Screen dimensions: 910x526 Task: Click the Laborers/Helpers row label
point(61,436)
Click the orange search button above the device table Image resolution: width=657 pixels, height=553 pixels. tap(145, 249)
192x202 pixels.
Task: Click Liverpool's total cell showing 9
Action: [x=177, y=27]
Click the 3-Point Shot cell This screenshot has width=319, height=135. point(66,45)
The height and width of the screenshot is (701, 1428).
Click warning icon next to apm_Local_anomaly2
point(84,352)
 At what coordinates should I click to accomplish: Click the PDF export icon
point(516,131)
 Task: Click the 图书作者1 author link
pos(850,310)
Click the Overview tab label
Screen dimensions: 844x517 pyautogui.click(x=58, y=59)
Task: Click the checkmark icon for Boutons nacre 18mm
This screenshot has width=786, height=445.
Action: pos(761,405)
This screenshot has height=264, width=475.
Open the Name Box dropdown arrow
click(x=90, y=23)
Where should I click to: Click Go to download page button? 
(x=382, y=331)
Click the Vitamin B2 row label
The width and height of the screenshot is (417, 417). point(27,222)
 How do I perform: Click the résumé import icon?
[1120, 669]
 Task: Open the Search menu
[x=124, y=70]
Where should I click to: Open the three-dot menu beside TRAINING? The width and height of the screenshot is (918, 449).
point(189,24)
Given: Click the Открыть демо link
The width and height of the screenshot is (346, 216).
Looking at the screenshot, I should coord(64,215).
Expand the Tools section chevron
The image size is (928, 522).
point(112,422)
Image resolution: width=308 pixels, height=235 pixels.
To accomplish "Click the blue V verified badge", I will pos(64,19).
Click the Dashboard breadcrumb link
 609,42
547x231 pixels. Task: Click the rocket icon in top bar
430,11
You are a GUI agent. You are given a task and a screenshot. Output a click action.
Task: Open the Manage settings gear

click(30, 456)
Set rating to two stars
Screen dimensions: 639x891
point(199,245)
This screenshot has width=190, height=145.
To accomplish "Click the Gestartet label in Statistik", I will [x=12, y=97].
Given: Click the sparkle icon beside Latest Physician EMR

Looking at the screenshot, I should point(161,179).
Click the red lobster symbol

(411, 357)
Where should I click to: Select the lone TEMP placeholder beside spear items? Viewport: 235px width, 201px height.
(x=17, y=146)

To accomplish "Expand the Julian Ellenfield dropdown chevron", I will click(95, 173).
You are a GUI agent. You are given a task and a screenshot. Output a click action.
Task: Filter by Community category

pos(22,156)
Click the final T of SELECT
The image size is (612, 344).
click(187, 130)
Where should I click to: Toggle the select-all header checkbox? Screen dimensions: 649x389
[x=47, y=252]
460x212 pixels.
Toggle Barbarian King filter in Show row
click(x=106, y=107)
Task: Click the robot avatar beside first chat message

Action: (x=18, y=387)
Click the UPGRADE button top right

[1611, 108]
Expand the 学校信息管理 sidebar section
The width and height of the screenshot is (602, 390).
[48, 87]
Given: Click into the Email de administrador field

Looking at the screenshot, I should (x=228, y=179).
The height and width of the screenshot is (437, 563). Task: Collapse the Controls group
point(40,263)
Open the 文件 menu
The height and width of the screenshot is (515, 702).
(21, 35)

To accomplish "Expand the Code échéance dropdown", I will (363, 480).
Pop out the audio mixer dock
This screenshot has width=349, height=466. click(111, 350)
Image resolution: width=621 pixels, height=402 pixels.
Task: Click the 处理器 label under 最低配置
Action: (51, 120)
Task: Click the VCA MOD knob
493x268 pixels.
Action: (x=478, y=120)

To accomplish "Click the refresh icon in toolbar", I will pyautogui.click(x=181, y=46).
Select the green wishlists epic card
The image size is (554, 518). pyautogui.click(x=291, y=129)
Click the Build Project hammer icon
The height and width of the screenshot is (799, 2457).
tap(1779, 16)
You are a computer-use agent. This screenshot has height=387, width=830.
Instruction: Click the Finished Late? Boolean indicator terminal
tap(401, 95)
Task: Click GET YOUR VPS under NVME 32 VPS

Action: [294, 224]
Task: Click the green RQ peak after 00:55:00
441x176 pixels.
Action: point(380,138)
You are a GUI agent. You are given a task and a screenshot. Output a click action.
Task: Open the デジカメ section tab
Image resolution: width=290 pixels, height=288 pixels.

## Written request
Arrange every line of the listing above as a numbered list, omitting the blank lines.

## Task output
1. Screen dimensions: 910x526 Task: Click the Laborers/Helpers row label
2. point(61,436)
3. Click the orange search button above the device table Image resolution: width=657 pixels, height=553 pixels. tap(145, 249)
4. 192x202 pixels.
5. Task: Click Liverpool's total cell showing 9
6. Action: [x=177, y=27]
7. Click the 3-Point Shot cell This screenshot has width=319, height=135. point(66,45)
8. The height and width of the screenshot is (701, 1428).
9. Click warning icon next to apm_Local_anomaly2
10. point(84,352)
11.  At what coordinates should I click to accomplish: Click the PDF export icon
12. point(516,131)
13.  Task: Click the 图书作者1 author link
14. pos(850,310)
15. Click the Overview tab label
16. Screen dimensions: 844x517 pyautogui.click(x=58, y=59)
17. Task: Click the checkmark icon for Boutons nacre 18mm
18. This screenshot has width=786, height=445.
19. Action: pos(761,405)
20. This screenshot has height=264, width=475.
21. Open the Name Box dropdown arrow
22. click(x=90, y=23)
23. Where should I click to: Click Go to download page button? 
24. (x=382, y=331)
25. Click the Vitamin B2 row label
26. The width and height of the screenshot is (417, 417). point(27,222)
27.  How do I perform: Click the résumé import icon?
28. [1120, 669]
29.  Task: Open the Search menu
30. [x=124, y=70]
31. Where should I click to: Open the three-dot menu beside TRAINING? The width and height of the screenshot is (918, 449).
32. point(189,24)
33. Given: Click the Открыть демо link
34. The width and height of the screenshot is (346, 216).
35. Looking at the screenshot, I should coord(64,215).
36. Expand the Tools section chevron
37. The image size is (928, 522).
38. point(112,422)
39. Image resolution: width=308 pixels, height=235 pixels.
40. To accomplish "Click the blue V verified badge", I will pos(64,19).
41. Click the Dashboard breadcrumb link
42.  609,42
43. 547x231 pixels. Task: Click the rocket icon in top bar
44. 430,11
45. You are a GUI agent. You are given a task and a screenshot. Output a click action.
46. Task: Open the Manage settings gear
47. click(30, 456)
48. Set rating to two stars
49. Screen dimensions: 639x891
50. point(199,245)
51. This screenshot has width=190, height=145.
52. To accomplish "Click the Gestartet label in Statistik", I will [x=12, y=97].
53. Given: Click the sparkle icon beside Latest Physician EMR
54. Looking at the screenshot, I should point(161,179).
55. Click the red lobster symbol
56. (411, 357)
57. Where should I click to: Select the lone TEMP placeholder beside spear items? Viewport: 235px width, 201px height.
58. (x=17, y=146)
59. To accomplish "Expand the Julian Ellenfield dropdown chevron", I will click(95, 173).
60. You are a GUI agent. You are given a task and a screenshot. Output a click action.
61. Task: Filter by Community category
62. pos(22,156)
63. Click the final T of SELECT
64. The image size is (612, 344).
65. click(187, 130)
66. Where should I click to: Toggle the select-all header checkbox? Screen dimensions: 649x389
67. [x=47, y=252]
68. 460x212 pixels.
69. Toggle Barbarian King filter in Show row
70. click(x=106, y=107)
71. Task: Click the robot avatar beside first chat message
72. Action: (x=18, y=387)
73. Click the UPGRADE button top right
74. [1611, 108]
75. Expand the 学校信息管理 sidebar section
76. The width and height of the screenshot is (602, 390).
77. [48, 87]
78. Given: Click into the Email de administrador field
79. Looking at the screenshot, I should (x=228, y=179).
80. The height and width of the screenshot is (437, 563). Task: Collapse the Controls group
81. point(40,263)
82. Open the 文件 menu
83. The height and width of the screenshot is (515, 702).
84. (21, 35)
85. To accomplish "Expand the Code échéance dropdown", I will (363, 480).
86. Pop out the audio mixer dock
87. This screenshot has width=349, height=466. click(111, 350)
88. Image resolution: width=621 pixels, height=402 pixels.
89. Task: Click the 处理器 label under 最低配置
90. Action: (51, 120)
91. Task: Click the VCA MOD knob
92. 493x268 pixels.
93. Action: (x=478, y=120)
94. To accomplish "Click the refresh icon in toolbar", I will pyautogui.click(x=181, y=46).
95. Select the green wishlists epic card
96. The image size is (554, 518). pyautogui.click(x=291, y=129)
97. Click the Build Project hammer icon
98. The height and width of the screenshot is (799, 2457).
99. tap(1779, 16)
100. You are a computer-use agent. This screenshot has height=387, width=830.
101. Instruction: Click the Finished Late? Boolean indicator terminal
102. tap(401, 95)
103. Task: Click GET YOUR VPS under NVME 32 VPS
104. Action: [294, 224]
105. Task: Click the green RQ peak after 00:55:00
106. 441x176 pixels.
107. Action: point(380,138)
108. You are a GUI agent. You are given a task and a screenshot. Output a click action.
109. Task: Open the デジカメ section tab
110. Image resolution: width=290 pixels, height=288 pixels.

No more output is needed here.